→ **PROVIDED ENTRIES**:
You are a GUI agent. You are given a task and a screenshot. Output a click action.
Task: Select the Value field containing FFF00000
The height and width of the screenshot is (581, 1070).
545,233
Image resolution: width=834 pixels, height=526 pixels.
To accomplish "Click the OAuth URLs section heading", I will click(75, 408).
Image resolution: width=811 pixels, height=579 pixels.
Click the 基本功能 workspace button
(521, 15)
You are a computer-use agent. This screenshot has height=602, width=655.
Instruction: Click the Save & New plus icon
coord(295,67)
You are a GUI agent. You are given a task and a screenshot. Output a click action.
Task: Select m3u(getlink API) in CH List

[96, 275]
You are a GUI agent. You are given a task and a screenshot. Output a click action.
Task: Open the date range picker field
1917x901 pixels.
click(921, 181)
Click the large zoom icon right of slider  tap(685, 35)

→ **WHAT TO DO**: Nothing but the lines from the start of the data through the line holding "Image resolution: width=834" should be restated, and each one exactly.

→ **RESULT OF THE EXERCISE**:
You are a GUI agent. You are given a task and a screenshot. Output a click action.
Task: Select the Value field containing FFF00000
The height and width of the screenshot is (581, 1070).
545,233
Image resolution: width=834 pixels, height=526 pixels.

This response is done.